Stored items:
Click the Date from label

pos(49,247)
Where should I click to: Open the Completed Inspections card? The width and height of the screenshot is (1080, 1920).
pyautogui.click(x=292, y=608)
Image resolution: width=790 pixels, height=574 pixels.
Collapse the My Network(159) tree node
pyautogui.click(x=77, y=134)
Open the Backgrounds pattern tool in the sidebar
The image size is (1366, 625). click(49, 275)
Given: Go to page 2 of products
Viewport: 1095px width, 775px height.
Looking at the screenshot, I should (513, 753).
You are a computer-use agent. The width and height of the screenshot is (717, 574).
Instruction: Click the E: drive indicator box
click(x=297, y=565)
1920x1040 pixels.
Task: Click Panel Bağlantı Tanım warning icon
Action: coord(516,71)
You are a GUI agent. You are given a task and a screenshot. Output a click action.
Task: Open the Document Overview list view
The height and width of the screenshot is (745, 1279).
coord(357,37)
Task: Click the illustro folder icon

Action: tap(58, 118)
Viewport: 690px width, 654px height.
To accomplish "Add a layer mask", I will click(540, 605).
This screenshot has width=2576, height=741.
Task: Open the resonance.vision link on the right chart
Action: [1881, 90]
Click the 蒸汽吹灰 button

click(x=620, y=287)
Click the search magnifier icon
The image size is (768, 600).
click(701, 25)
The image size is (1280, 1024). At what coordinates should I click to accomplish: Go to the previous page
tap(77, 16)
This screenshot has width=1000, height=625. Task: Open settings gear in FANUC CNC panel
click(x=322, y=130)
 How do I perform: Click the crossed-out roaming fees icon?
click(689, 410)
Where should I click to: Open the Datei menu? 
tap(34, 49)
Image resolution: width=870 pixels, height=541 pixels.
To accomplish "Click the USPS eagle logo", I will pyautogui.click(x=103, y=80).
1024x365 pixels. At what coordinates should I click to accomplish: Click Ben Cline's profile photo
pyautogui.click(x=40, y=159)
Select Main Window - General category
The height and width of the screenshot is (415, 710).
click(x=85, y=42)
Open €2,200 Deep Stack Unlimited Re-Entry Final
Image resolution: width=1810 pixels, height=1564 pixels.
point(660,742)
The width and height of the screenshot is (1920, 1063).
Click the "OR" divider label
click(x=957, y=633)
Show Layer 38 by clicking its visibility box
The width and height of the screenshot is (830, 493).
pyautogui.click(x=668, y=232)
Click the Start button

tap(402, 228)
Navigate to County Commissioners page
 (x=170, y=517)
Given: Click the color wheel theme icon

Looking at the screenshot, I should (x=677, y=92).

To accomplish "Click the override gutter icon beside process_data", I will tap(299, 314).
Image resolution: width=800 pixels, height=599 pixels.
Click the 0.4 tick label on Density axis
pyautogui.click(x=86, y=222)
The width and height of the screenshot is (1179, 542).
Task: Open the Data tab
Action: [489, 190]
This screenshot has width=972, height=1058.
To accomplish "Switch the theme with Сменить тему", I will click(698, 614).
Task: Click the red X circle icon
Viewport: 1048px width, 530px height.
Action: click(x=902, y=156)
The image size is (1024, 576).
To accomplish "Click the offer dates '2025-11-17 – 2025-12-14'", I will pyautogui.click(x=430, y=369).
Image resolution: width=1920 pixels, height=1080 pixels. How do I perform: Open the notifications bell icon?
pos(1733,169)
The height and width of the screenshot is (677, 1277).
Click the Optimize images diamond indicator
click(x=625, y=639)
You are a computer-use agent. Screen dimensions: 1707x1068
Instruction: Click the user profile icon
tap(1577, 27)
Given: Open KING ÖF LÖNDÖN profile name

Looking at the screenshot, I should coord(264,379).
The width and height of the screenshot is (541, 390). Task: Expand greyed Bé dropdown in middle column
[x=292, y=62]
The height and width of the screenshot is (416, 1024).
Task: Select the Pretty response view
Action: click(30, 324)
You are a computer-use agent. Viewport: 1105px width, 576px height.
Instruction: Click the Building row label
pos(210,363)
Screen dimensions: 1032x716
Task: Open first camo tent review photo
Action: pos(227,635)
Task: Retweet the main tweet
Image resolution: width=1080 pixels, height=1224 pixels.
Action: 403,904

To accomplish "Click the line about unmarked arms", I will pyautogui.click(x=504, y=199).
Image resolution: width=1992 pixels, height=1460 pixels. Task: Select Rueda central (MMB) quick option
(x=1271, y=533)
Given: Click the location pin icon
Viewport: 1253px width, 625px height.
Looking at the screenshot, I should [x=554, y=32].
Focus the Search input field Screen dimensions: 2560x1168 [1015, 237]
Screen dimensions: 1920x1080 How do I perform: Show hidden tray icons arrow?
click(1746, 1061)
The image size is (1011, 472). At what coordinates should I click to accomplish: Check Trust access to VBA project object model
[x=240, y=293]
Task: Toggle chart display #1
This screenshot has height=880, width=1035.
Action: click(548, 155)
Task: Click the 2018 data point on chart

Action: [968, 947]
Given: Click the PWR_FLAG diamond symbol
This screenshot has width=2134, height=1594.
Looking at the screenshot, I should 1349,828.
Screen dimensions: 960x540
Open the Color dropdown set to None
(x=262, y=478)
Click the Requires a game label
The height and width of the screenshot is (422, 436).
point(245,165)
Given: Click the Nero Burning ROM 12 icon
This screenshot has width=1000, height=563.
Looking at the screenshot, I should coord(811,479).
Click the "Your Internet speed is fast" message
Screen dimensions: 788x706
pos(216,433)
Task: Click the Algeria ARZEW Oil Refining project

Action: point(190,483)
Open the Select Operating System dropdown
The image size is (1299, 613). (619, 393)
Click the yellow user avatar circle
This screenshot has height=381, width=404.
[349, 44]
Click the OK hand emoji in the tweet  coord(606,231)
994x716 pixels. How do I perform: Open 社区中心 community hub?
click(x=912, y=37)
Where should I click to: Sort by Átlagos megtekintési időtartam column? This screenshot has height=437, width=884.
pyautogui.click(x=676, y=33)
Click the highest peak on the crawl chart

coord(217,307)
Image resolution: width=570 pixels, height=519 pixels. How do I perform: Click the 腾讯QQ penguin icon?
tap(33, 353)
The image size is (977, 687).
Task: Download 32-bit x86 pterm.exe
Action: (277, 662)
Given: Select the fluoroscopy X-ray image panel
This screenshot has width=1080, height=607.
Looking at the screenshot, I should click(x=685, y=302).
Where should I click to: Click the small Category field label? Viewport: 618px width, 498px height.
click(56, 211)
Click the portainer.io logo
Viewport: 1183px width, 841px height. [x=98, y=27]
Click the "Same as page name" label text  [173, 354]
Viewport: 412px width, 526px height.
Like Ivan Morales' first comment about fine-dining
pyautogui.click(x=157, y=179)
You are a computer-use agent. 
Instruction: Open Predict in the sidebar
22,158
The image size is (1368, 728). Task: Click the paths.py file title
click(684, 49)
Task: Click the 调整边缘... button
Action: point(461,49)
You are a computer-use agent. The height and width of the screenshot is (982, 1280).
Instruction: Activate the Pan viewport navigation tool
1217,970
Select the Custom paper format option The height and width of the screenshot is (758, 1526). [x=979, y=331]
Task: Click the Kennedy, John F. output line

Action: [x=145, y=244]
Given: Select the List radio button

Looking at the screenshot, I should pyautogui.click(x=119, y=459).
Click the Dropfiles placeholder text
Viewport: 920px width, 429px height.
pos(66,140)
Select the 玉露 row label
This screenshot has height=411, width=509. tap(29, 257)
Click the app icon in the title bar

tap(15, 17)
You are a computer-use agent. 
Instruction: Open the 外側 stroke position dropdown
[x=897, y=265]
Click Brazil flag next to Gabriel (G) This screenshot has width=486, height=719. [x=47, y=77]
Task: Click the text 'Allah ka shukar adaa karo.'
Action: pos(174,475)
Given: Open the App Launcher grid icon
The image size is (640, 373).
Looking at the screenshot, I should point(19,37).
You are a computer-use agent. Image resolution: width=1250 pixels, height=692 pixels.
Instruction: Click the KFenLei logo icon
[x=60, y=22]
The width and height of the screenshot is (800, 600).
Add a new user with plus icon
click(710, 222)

* _Given request_: Pull out every line of the records above that contains the string "dimensions", matching case exactly.

* _Exercise result_:
You are a computer-use agent. Screen dimensions: 1707x1068
Screen dimensions: 1032x716
Focus the Search input field Screen dimensions: 2560x1168 [1015, 237]
Screen dimensions: 1920x1080 How do I perform: Show hidden tray icons arrow?
Screen dimensions: 960x540
Screen dimensions: 788x706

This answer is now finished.